There’s certainly more to be gained from early adoption of the metaverse than the gamification of virtual interactions. Strapping on virtual reality (VR) headsets make collaboration far more immersive and akin to what we are used to as humans. The bravest among us are meeting up in Africa’s very own Metaverse, Africarare. Have you popped into Ubuntuland for a visit yet?
Companies with a forward-looking orientation will want to have a look at collaboration platforms and tools such as Gather, Spatial, Branch, Wonder, Decentraland and Nowhere. The talk of the metaverse won’t disappear because the biggest players in the tech industry have bet their futures on it.
Facebook has shape-shifted into Meta and leads the race with the Horizon VR environment and VR headsets. Microsoft has hit the ground running in the business application race and Microsoft’s Mesh is being positioned as the future of immersive business VR collaboration.
What does this business collaboration look like? This year, Microsoft Teams will allow 3D avatars to replace actual participants in live meetings. The potential for expression and engagement hasn’t even been scratched. Soon we will be able to interact with 3D renditions of participants in virtual meetings through holoportation using HoloLens technology.
The older among us might fear that we have entered a 1980s SciFi movie, but truth is stranger than fiction. Soon we will be overlaying the metaverse on business applications such as Dynamics 365 connected spaces and we will be collaborating, playing games, working on whiteboard solutions, training, and interacting virtually across the world in real-world applications.

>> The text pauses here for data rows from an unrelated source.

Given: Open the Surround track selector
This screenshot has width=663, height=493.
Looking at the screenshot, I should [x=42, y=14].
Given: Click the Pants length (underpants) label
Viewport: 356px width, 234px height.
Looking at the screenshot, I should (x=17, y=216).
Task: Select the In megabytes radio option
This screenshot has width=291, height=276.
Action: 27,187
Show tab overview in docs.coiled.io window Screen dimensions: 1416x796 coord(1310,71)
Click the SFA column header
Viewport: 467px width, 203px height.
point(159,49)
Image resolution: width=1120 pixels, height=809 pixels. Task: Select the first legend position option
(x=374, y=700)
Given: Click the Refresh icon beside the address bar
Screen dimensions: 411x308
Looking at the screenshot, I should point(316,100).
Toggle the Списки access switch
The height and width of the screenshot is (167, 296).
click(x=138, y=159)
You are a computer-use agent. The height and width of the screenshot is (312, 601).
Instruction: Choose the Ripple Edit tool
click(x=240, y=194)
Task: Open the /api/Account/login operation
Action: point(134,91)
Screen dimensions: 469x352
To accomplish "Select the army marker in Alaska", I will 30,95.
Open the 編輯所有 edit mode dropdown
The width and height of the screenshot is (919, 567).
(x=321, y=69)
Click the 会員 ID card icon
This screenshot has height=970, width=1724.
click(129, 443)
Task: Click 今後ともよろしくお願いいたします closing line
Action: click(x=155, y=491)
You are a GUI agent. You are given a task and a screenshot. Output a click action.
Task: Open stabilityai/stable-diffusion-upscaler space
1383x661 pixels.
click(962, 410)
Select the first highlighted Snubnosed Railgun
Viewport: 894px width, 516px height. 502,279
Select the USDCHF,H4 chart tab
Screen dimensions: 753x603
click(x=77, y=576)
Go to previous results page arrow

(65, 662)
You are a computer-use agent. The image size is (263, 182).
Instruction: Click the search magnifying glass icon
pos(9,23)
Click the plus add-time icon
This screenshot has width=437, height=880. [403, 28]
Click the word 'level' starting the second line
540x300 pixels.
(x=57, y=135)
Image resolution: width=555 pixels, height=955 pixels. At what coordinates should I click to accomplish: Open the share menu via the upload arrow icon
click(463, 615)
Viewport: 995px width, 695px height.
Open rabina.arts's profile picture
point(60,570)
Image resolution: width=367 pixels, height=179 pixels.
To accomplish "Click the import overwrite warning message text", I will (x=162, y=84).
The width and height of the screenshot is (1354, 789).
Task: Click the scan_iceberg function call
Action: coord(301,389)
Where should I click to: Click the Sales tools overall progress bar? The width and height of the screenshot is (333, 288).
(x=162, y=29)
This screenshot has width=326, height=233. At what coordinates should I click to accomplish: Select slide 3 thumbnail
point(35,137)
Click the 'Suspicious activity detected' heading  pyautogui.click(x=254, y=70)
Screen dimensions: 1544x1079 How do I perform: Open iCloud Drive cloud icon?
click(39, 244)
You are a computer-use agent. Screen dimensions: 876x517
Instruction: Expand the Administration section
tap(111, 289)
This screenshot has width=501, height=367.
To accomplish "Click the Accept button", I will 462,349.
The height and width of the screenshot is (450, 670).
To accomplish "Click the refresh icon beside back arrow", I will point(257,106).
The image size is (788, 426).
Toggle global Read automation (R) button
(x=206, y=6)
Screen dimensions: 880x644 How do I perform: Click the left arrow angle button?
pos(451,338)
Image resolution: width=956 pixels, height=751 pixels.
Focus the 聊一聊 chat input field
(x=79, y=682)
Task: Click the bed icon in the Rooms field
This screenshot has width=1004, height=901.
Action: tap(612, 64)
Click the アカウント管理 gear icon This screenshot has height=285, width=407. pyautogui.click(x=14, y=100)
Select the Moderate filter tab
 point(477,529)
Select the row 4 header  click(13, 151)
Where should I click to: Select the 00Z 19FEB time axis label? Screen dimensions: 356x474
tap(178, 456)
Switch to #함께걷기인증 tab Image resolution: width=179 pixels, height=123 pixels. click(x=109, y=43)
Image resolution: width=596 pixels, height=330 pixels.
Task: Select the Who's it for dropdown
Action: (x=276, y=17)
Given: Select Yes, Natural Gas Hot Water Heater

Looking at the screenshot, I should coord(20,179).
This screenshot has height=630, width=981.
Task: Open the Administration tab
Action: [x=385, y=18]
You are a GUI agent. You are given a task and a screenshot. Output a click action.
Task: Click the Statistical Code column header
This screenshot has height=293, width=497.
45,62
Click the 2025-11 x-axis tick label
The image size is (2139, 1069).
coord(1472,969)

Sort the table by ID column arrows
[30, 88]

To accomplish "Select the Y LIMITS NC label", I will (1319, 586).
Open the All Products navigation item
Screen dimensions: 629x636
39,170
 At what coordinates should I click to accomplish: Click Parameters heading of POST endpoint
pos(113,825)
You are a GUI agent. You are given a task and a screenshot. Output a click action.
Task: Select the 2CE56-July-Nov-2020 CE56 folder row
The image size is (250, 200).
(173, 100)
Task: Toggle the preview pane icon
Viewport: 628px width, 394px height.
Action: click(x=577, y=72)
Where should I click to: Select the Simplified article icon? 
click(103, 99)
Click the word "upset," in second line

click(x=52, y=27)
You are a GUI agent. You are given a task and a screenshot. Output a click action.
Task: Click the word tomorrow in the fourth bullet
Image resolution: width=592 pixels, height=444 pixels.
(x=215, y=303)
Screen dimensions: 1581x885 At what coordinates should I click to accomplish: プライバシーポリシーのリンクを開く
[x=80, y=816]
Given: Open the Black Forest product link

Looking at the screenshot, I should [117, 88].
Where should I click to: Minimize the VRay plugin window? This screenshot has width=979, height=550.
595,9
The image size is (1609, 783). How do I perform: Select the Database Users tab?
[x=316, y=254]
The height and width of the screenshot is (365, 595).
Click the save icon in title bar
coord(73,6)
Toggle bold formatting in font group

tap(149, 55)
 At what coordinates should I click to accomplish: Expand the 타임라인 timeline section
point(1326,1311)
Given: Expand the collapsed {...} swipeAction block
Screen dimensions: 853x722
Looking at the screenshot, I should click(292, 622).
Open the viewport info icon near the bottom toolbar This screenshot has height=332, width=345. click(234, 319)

This future didn’t start today. It didn’t start yesterday, or the year before. It has been evolving as the cloud, AI and machine learning have come into their own. It requires certain fundamentals to be in place and a partner that helps a business find the best solution for individual company needs. Remember, technology for the sake of technology doesn’t mean much, but technology to solve real problems and improve efficiency and competitiveness is worth its weight in gold. In this world and the metaverse.